» **WORK INSTRUCTIONS**
Rewrite the rows starting at the one that contains "poisonous (732, 1117)" and ending at the one that contains "coordinates (912, 203).", replacing "midpoint" with "center point" and leaving everything else unchanged.

» **DATA SHOWN**
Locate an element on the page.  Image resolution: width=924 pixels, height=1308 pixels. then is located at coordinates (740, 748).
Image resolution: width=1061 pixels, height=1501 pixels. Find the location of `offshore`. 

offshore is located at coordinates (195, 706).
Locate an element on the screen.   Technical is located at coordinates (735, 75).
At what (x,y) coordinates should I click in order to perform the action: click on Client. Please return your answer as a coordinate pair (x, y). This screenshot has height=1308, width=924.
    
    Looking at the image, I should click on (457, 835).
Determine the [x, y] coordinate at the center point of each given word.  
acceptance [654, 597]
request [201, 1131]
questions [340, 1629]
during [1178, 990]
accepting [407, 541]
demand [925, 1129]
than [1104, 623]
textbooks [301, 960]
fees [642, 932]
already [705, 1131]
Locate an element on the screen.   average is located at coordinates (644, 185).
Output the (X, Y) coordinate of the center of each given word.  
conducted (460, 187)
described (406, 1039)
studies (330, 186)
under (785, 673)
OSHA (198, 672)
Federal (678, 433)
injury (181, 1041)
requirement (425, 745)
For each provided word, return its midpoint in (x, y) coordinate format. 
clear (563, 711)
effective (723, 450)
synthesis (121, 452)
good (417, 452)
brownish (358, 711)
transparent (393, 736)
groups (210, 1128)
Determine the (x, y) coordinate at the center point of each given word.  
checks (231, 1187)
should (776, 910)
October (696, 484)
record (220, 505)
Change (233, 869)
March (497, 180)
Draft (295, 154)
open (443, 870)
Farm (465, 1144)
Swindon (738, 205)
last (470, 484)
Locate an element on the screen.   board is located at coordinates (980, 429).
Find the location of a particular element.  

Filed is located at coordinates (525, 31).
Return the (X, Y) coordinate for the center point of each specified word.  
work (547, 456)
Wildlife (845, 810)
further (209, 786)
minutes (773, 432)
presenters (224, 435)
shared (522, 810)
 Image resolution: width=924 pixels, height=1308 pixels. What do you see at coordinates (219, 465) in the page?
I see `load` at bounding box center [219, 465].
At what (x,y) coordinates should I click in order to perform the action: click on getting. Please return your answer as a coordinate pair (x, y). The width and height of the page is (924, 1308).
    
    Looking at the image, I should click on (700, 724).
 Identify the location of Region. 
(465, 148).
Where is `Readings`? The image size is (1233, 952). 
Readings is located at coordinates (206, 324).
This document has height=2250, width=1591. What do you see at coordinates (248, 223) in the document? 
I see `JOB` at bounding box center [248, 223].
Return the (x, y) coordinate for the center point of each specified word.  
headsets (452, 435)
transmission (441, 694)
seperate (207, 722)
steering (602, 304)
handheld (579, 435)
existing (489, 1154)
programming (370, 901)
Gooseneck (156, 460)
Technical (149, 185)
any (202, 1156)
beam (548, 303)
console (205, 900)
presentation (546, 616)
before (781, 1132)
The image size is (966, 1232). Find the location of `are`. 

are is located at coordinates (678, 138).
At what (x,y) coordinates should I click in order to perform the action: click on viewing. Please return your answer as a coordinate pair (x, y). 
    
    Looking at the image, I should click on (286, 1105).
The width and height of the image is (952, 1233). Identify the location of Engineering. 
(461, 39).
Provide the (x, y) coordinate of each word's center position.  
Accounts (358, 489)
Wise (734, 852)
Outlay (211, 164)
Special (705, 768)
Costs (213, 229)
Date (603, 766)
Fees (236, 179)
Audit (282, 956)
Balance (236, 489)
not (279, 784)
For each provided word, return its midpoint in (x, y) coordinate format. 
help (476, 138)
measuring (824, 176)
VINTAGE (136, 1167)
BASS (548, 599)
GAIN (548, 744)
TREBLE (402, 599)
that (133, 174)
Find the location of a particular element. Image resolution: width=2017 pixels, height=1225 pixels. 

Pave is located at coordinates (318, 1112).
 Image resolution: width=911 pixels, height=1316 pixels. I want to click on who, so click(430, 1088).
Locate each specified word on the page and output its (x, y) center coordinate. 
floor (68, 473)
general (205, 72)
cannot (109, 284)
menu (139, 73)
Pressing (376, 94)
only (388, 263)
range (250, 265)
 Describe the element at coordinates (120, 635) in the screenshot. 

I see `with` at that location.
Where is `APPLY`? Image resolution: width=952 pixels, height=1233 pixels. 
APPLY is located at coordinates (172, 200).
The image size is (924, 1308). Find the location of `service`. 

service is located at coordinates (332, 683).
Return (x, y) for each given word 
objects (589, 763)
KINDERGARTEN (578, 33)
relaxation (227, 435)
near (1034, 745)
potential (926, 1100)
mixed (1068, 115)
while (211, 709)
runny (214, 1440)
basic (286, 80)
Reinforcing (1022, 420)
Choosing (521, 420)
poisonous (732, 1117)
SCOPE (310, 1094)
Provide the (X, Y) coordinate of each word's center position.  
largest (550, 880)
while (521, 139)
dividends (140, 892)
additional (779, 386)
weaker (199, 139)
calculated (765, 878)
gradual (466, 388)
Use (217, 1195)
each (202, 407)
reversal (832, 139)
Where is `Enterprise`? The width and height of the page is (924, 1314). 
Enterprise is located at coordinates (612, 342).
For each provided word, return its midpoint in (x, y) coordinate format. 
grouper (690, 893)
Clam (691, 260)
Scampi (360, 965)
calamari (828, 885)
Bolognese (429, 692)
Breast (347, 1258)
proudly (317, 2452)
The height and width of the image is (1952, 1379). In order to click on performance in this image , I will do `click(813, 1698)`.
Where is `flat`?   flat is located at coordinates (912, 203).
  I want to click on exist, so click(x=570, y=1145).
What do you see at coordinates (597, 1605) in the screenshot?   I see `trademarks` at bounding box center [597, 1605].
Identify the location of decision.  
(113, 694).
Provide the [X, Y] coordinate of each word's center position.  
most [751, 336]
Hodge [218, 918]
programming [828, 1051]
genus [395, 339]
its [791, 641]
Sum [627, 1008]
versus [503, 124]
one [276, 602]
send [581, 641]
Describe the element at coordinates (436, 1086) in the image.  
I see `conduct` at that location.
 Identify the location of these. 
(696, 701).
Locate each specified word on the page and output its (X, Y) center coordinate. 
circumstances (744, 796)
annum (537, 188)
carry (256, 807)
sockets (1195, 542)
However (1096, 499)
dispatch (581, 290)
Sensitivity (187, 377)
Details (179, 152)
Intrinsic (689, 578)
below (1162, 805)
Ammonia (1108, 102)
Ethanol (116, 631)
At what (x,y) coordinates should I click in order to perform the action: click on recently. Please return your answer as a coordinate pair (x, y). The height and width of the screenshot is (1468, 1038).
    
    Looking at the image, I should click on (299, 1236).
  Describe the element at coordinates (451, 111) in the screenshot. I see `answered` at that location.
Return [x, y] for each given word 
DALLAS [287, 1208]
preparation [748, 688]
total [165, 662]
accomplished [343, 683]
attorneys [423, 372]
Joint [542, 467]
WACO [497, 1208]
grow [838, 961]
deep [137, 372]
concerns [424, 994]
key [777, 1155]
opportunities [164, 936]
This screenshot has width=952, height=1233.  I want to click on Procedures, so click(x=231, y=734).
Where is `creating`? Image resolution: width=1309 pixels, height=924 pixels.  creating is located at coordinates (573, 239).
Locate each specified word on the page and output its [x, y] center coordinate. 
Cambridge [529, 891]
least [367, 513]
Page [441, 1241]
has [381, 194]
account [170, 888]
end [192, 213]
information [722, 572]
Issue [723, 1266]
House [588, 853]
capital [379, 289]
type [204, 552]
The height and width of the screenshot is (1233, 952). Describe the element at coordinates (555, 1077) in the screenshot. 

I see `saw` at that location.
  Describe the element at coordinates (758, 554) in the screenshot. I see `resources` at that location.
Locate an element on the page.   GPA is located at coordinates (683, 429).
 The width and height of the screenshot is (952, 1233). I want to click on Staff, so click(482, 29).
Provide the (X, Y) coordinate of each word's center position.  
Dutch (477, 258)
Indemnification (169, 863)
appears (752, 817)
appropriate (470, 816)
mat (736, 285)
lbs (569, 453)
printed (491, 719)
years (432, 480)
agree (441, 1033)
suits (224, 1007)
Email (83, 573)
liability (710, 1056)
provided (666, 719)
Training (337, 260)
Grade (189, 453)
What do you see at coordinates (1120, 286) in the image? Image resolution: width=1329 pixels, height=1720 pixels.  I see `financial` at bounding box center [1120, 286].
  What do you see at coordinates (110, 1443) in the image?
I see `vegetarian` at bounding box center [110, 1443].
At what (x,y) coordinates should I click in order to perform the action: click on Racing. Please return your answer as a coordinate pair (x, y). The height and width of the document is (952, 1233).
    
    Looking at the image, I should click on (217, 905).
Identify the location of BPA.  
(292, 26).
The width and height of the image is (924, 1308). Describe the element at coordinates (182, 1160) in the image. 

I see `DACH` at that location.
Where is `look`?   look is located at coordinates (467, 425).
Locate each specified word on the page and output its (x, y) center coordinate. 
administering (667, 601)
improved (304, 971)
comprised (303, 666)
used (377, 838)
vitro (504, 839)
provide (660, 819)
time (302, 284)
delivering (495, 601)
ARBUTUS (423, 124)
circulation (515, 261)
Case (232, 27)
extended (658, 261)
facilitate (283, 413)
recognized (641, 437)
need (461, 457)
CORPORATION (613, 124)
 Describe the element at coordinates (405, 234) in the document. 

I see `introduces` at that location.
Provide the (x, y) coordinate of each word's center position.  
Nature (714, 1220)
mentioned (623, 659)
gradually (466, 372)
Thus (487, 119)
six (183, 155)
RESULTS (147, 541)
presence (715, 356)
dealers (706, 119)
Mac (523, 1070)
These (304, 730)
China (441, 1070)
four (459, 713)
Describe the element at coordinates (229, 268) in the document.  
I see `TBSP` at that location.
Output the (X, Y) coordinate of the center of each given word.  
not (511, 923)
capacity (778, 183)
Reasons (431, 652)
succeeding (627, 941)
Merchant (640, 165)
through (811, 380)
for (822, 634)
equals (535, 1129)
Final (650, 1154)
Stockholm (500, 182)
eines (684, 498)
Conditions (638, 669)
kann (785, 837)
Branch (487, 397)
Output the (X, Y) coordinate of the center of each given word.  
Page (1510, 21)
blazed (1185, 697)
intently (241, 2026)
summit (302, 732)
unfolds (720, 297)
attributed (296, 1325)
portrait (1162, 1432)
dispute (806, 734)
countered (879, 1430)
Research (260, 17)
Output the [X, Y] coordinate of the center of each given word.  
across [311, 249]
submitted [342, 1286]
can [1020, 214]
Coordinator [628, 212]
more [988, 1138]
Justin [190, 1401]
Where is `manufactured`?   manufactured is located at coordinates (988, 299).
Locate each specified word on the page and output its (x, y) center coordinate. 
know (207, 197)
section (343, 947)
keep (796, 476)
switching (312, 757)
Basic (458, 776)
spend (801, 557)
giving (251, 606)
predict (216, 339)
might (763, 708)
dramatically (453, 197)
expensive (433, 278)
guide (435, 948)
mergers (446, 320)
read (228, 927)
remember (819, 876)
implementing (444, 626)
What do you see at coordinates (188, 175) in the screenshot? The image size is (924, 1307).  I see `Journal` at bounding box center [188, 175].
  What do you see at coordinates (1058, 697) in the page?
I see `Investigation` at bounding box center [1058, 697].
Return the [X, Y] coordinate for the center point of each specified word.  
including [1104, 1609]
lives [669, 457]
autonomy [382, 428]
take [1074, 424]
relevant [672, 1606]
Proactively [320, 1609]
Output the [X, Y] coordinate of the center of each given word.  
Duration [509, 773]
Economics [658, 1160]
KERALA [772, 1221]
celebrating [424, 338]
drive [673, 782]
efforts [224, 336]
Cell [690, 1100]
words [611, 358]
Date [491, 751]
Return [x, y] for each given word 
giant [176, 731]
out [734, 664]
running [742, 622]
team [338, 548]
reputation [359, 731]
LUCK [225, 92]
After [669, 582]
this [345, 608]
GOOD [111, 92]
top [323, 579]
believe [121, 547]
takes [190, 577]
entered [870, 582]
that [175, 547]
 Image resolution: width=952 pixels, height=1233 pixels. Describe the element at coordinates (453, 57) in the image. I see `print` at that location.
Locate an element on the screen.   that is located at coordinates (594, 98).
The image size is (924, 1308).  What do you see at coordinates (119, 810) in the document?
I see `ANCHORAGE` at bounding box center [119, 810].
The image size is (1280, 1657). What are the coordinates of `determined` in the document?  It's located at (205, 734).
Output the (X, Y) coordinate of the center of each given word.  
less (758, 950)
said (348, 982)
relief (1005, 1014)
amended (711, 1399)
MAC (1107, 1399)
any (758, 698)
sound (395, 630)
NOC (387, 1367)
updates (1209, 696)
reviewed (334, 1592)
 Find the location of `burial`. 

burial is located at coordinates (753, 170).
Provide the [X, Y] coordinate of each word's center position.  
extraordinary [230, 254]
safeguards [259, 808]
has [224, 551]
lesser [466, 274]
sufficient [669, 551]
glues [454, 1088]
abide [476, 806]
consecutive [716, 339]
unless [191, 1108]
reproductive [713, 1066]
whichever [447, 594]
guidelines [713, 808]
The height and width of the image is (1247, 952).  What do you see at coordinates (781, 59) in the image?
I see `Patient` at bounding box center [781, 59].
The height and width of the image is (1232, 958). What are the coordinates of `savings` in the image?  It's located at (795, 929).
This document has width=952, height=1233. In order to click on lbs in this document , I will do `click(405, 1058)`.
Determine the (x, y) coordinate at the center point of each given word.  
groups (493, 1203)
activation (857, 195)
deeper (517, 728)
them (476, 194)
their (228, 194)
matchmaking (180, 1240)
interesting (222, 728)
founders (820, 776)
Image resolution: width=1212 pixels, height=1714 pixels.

» **FULL SOLUTION**
poisonous (732, 1117)
SCOPE (310, 1094)
Provide the (X, Y) coordinate of each word's center position.  
largest (550, 880)
while (521, 139)
dividends (140, 892)
additional (779, 386)
weaker (199, 139)
calculated (765, 878)
gradual (466, 388)
Use (217, 1195)
each (202, 407)
reversal (832, 139)
Where is `Enterprise`? The width and height of the page is (924, 1314). 
Enterprise is located at coordinates (612, 342).
For each provided word, return its center point in (x, y) coordinate format. 
grouper (690, 893)
Clam (691, 260)
Scampi (360, 965)
calamari (828, 885)
Bolognese (429, 692)
Breast (347, 1258)
proudly (317, 2452)
The height and width of the image is (1952, 1379). In order to click on performance in this image , I will do `click(813, 1698)`.
Where is `flat`?   flat is located at coordinates (912, 203).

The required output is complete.